#### Required task 1:
In the forum thread about electric field strength, what does the reply treat the sphere as?

#### Source text:
# The electric field strengh in region is given as E=Xi+Yj / X^2+Y^2. Find the net charge inside a sphere of radius 'a' with its center at origin. (a=2M)write value of 'k' if charge is k epsulon.

Pratham Ashish
17 Points
14 years ago

consider the sphere as a gaussian surface then,

§ E . ds  = Q in /£ ..........................(1)

=  Xi+Yj / X^2+Y^2   at any point (x,y) on the surface of the sphere ,

area vector is always parallel to the surface, so in the case of the sphere it

will be in the direction of radius vector ,

so,  at any point (x,y)  the area vector  Xi+Yj  /  (X^2+Y^2) 1/2  ds ,

where  Xi+Yj  /  (X^2+Y^2)  is the unit vector in the direction of area vector

so the l.h.s of eq (1),

§ E . ds   =

= §(Xi+Yj / X^2+Y^2) .{ Xi+Yj  /  (X^2+Y^2) 1/2 }  ds

=  § (X^2+Y^2) / (X^2+Y^2) 3/2 ds

= §1/ (X^2+Y^2) 1/2  ds

( for a sphere  (X^2+Y^2) 1/2  =  radius = 2M)

= 1/2M  §ds

(   total surfase area for a sphere =  4 pi r^2

= 4 pi * 4 M^2)

1/2M  * 16 *pi * M^2

=  8 pi m^3 =   r.hs.

so

8 pi m^3  =  Q in

Q = 8 pi m^3 £

k= 8 pi m^3

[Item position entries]
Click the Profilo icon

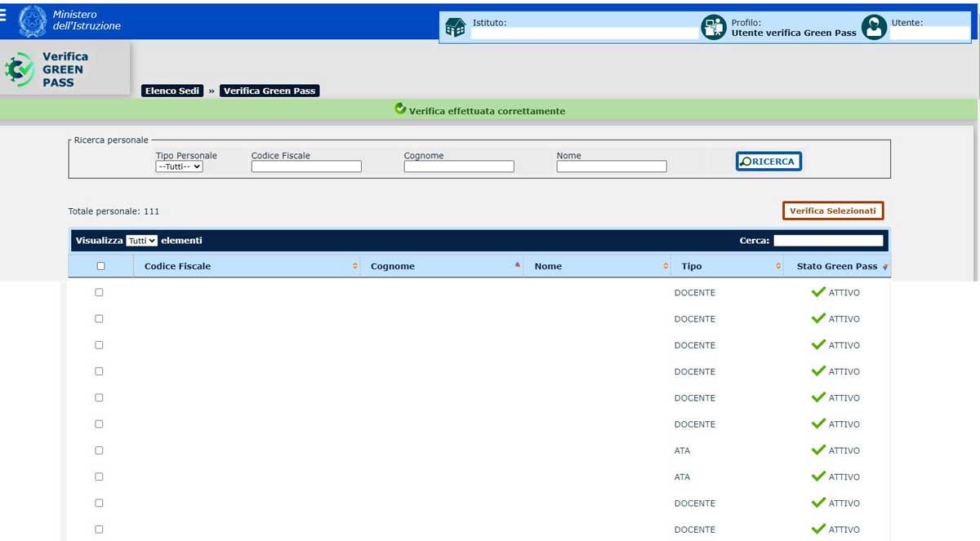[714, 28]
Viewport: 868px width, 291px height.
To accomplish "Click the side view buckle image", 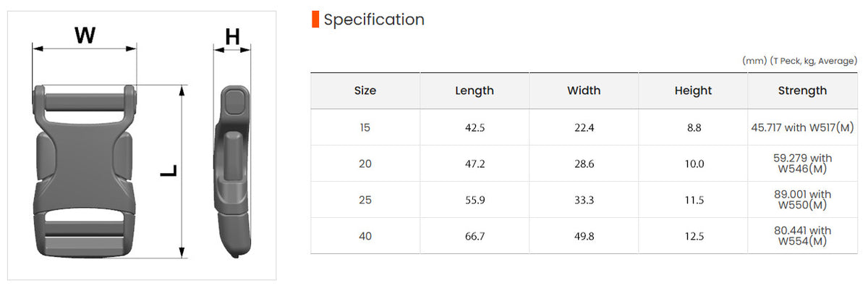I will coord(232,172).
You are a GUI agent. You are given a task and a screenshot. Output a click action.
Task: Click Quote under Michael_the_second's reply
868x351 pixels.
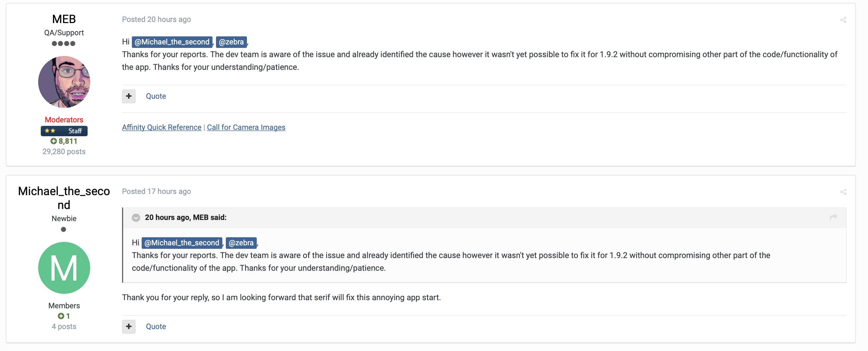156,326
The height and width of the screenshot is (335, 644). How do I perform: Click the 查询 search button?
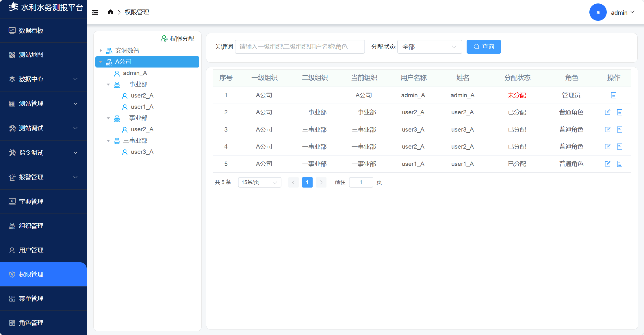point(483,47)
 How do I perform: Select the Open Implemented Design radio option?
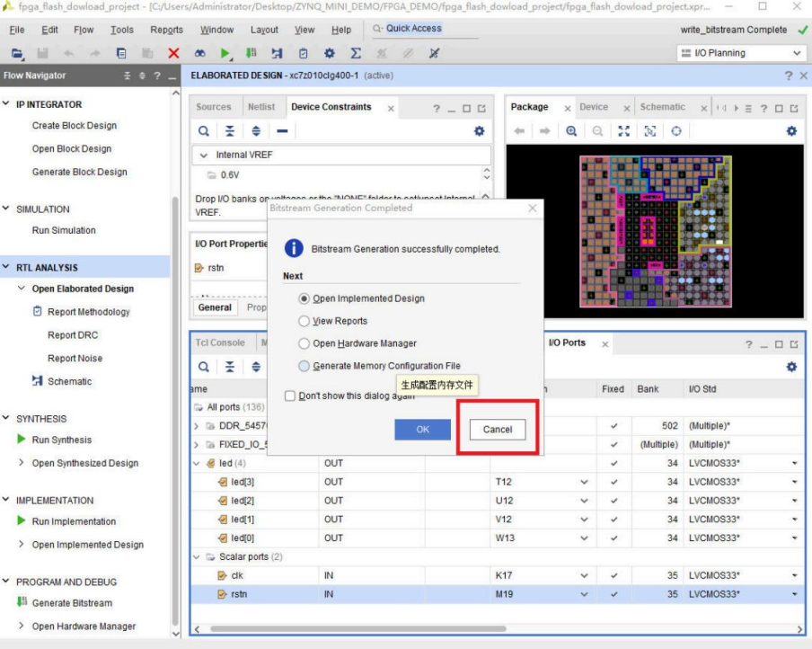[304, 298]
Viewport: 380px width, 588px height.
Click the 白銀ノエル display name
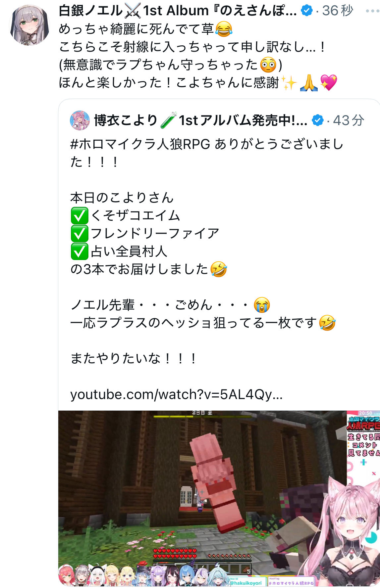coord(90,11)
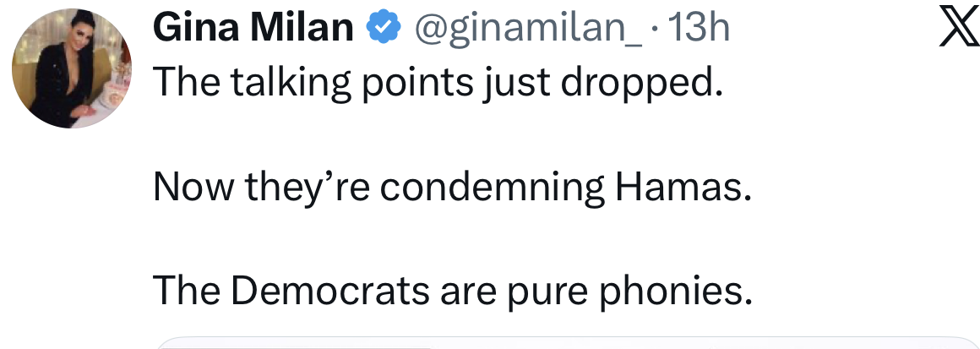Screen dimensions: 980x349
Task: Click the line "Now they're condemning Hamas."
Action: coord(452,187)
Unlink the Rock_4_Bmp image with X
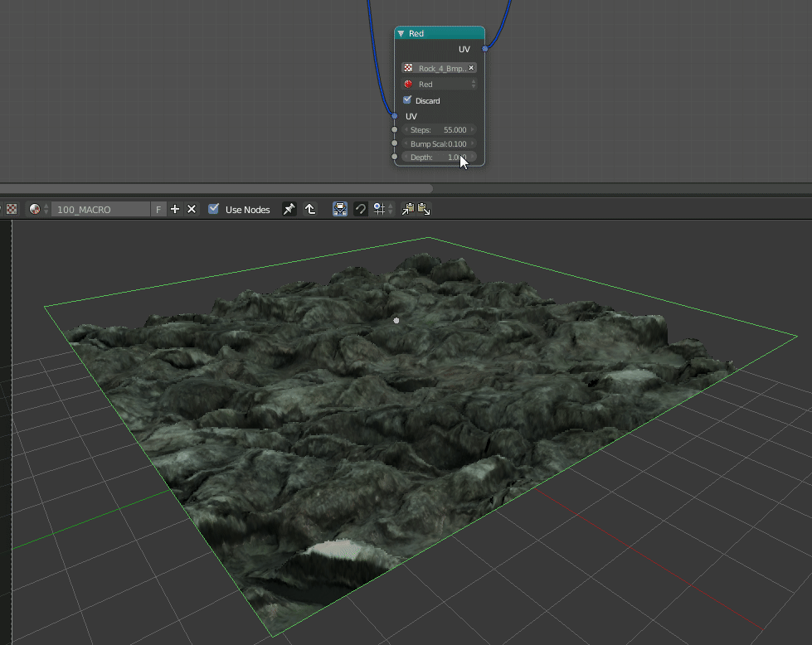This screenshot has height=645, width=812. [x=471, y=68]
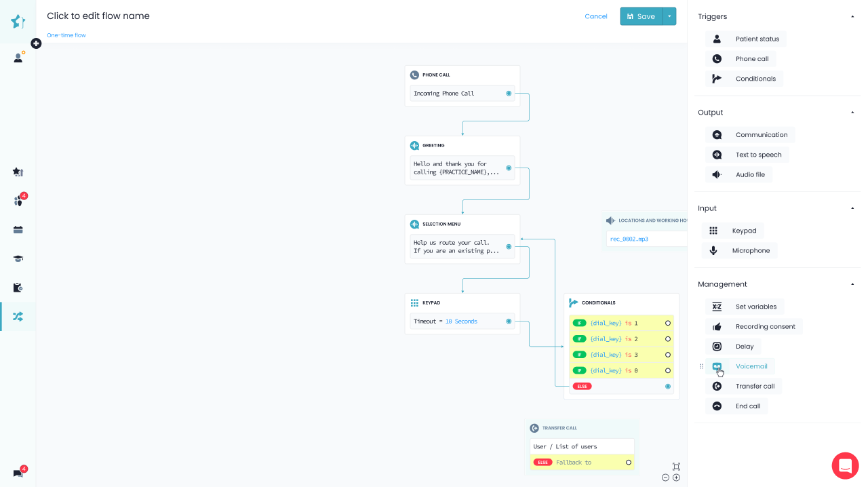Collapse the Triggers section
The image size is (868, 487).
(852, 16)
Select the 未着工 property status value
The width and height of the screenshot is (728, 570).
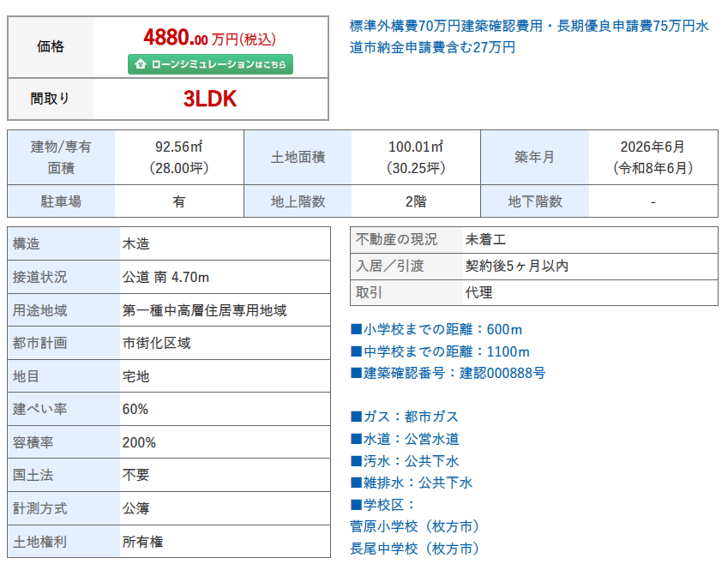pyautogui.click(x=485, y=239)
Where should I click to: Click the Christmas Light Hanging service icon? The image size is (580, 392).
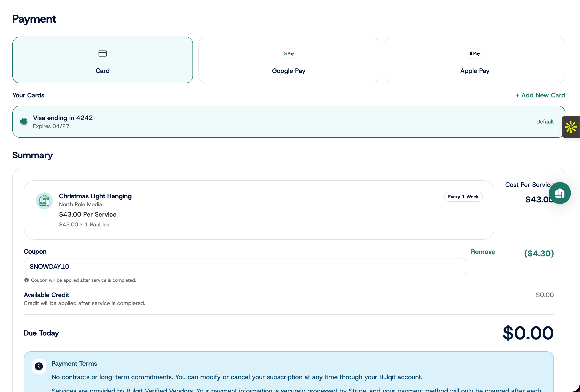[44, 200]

#### Required task 2:
Output the records word for word from the line containing "The height and" through the end of the records, leaving the pictures out.

#### Task result 1:
A Gaussian surface.

#### Task result 2:
The height and width of the screenshot is (335, 644). How do I perform: Click the 查询 search button?
point(483,47)
 How do I perform: Select the Open Implemented Design radio option?
[304, 298]
Viewport: 380px width, 588px height.
Click the 白銀ノエル display name
coord(90,11)
Screen dimensions: 980x349
Task: Click the line "Now they're condemning Hamas."
Action: coord(452,187)
Unlink the Rock_4_Bmp image with X
This screenshot has height=645, width=812. [x=471, y=68]
Collapse the Triggers section
The image size is (868, 487).
(852, 16)
Select the 未着工 property status value
The width and height of the screenshot is (728, 570).
pyautogui.click(x=485, y=239)
Where should I click to: Click the Christmas Light Hanging service icon? The image size is (580, 392).
[44, 200]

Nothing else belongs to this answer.